Precisiones estas que hay que hacer porque hay algunos que ahora se sorprenden de que al peronismo no le vaya bien en la invencible. Con más provecho, podrían analizar el fenómeno más curioso (aunque no sorprendente) y cercano, de la elección a concejales municipales en la ciudad de Santa Fe; en la que el peronismo no gobierna desde el 2007, y ha perdido además todas las elecciones municipales desde entonces.

Las elecciones municipales se hicieron en forma simultánea con las nacionales, pero con el sistema de boleta única de papel aprobado en Santa Fe en el 2011, y no hubo otros cargos provinciales en disputa. En la ciudad se renovaban 8 bancas del Concejo municipal, sobre un total de 17 que conforman el cuerpo.

En las PASO, las siete (7) listas internas del "Frente de Todos" que compitieron, sumaron en total 40.805 votos, quedando en segundo lugar detrás de las listas de "Juntos por el Cambio" pero superando a las del oficialista Frente Progresista del intendente Jatón. En la misma elección, las dos listas de senadores nacionales del FDT sumaron 44.093 votos, y las de diputados nacionales 43.409. Hasta ahí, nada que llamara demasiado la atención: es posible que las listas del oficialismo nacional sumaran adhesiones de quienes, en el orden municipal, optaron por otras fuerzas políticas.

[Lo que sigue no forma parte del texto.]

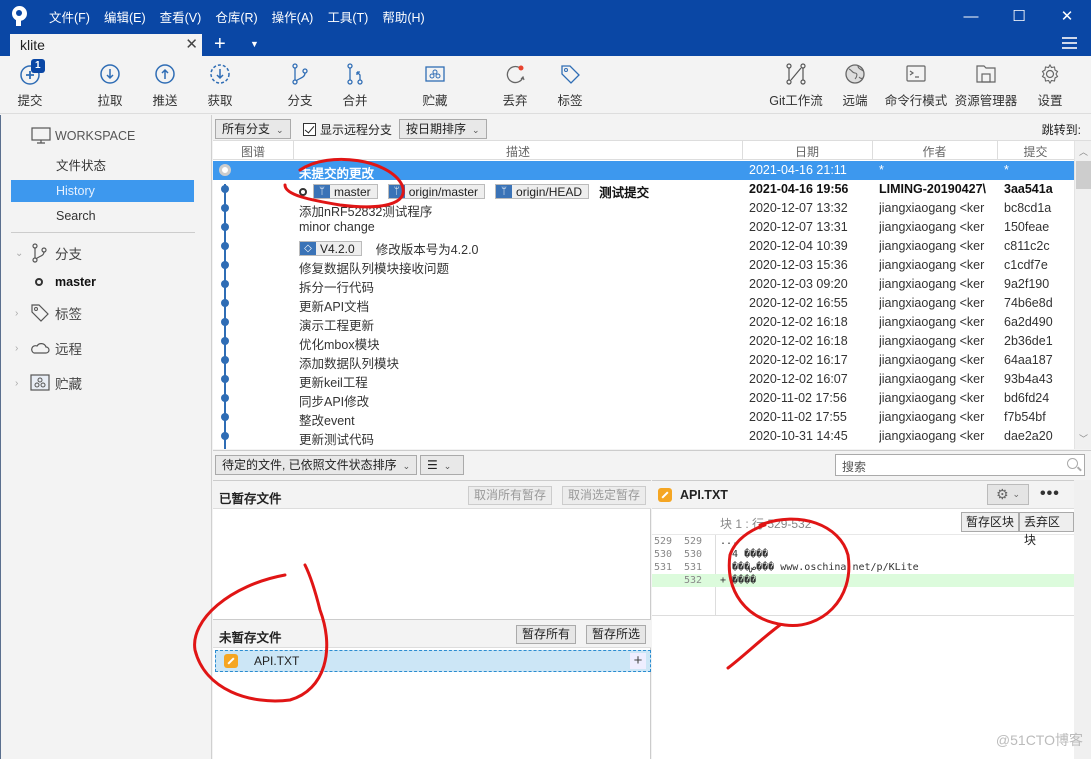  Describe the element at coordinates (510, 496) in the screenshot. I see `unstage-all-button: 取消所有暂存` at that location. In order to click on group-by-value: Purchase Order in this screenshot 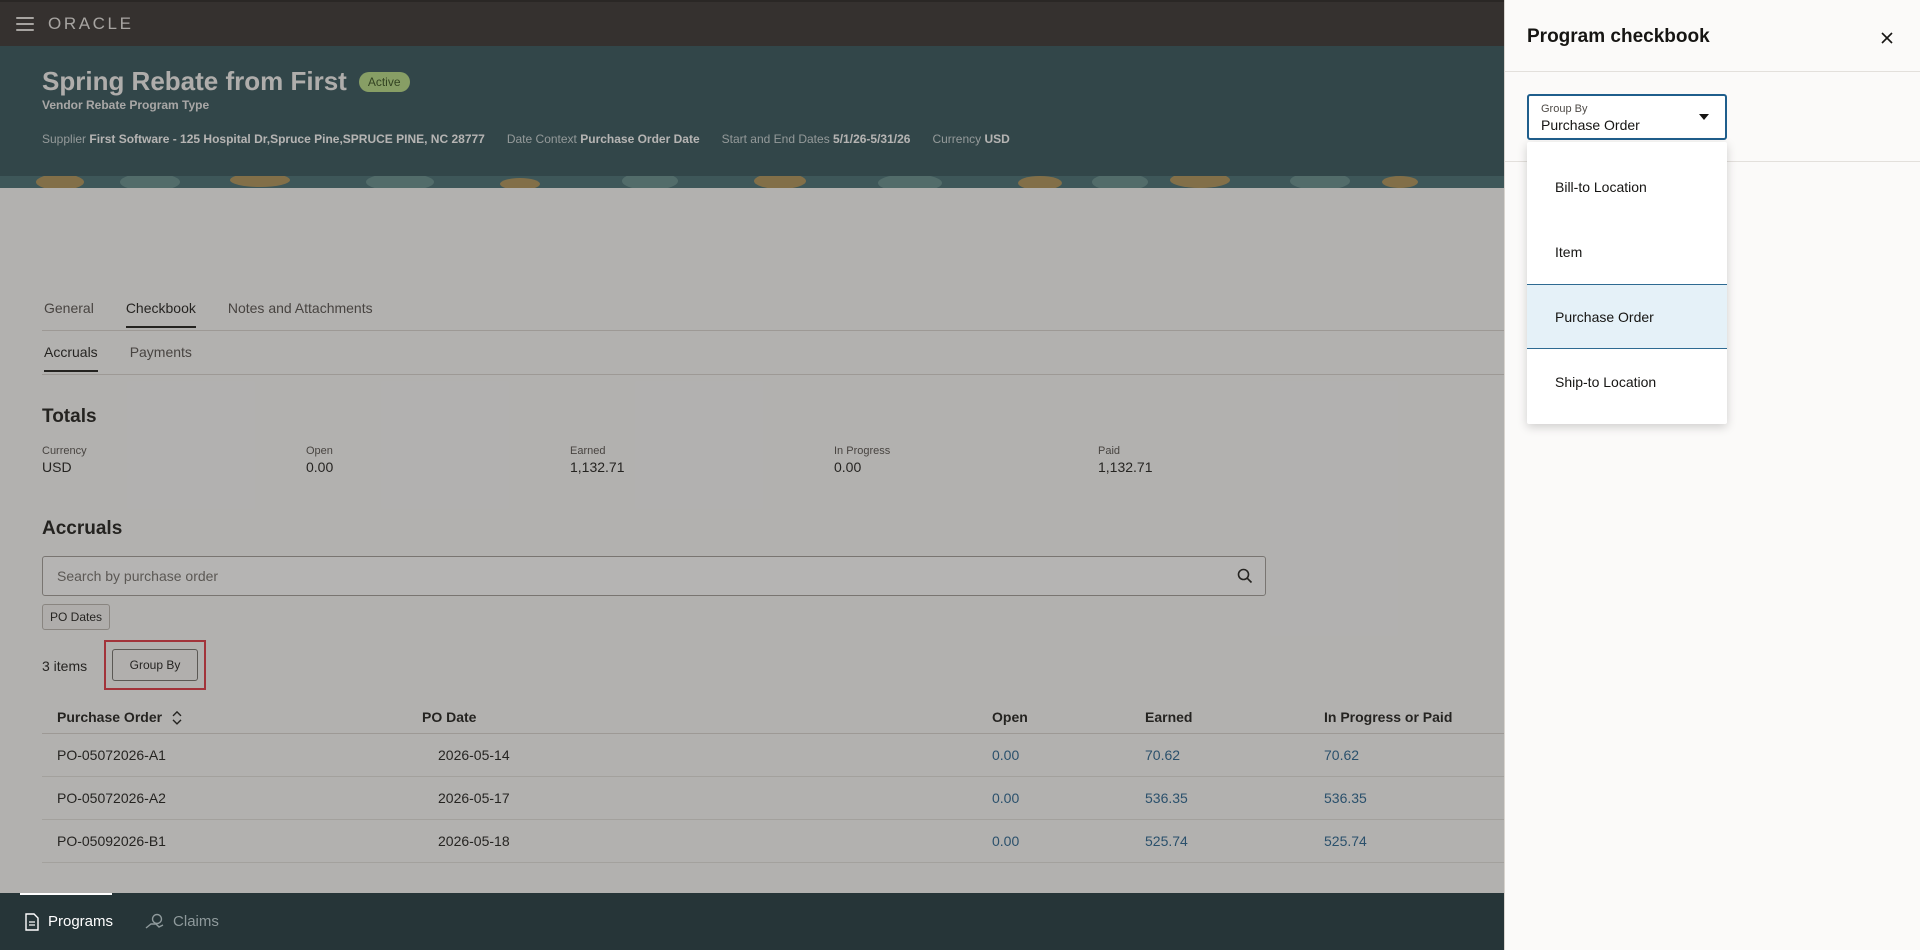, I will do `click(1590, 125)`.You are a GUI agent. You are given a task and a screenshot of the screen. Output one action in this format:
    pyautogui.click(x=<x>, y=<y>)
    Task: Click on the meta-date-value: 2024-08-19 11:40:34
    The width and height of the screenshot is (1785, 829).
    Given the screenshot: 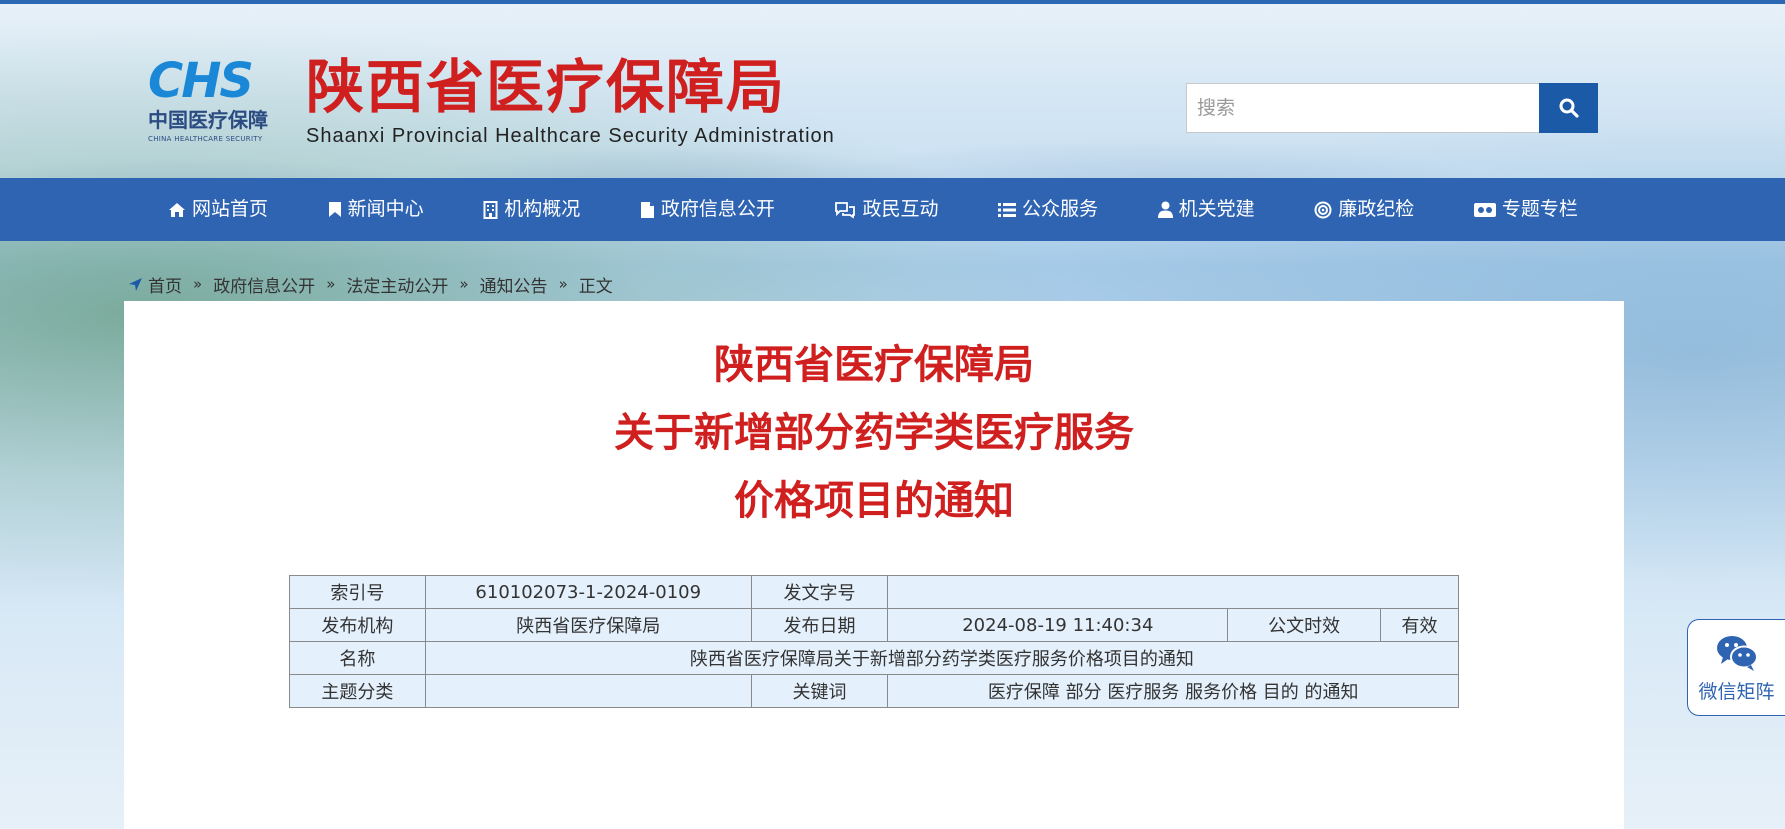 What is the action you would take?
    pyautogui.click(x=1058, y=625)
    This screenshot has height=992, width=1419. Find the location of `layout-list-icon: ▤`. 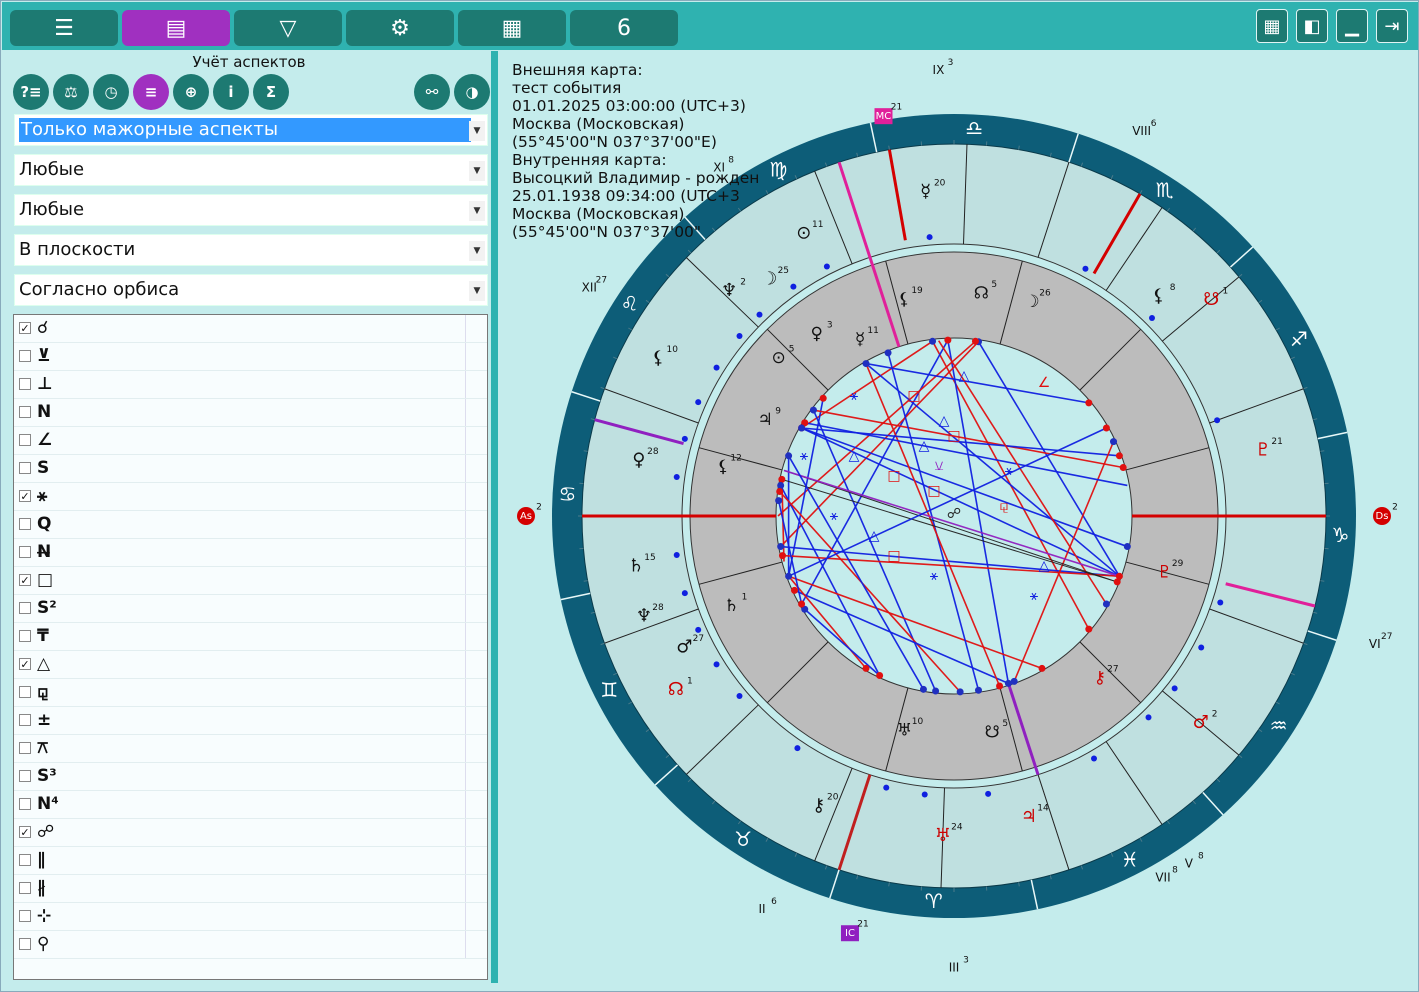

layout-list-icon: ▤ is located at coordinates (176, 28).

Lo que merecería una reflexión más profunda, al interior del peronismo local y en todos sus sectores, es lo que pasó en las elecciones generales. Porque la lista de senadores nacionales obtuvo en la ciudad Capital de la provincia el 14 de noviembre 47.056 votos (o sea, 2963 más que en las PASO); y la de diputados nacionales 46.239 votos, es decir 2830 votos más que en las primarias.

Pero en cambio la lista de concejales alcanzó 33.144 votos, es decir nada menos que 7661 menos que en las PASO, siendo la única lista de todas las presentadas, que disminuyó su cantidad de sufragios entre una y otra elección: todas las demás los aumentaron. De resultas de la merma, el FDT descendió al tercer lugar entre las listas que competían en la elección, y solo pudo obtener una de las 8 bancas que estaban en juego.

Un tema que pasó prácticamente desapercibido en la mayoría de los análisis que se hicieron desde las elecciones para acá, incluidos los de los que se mostraron preocupados por los resultados electorales del peronismo en Santa Fe.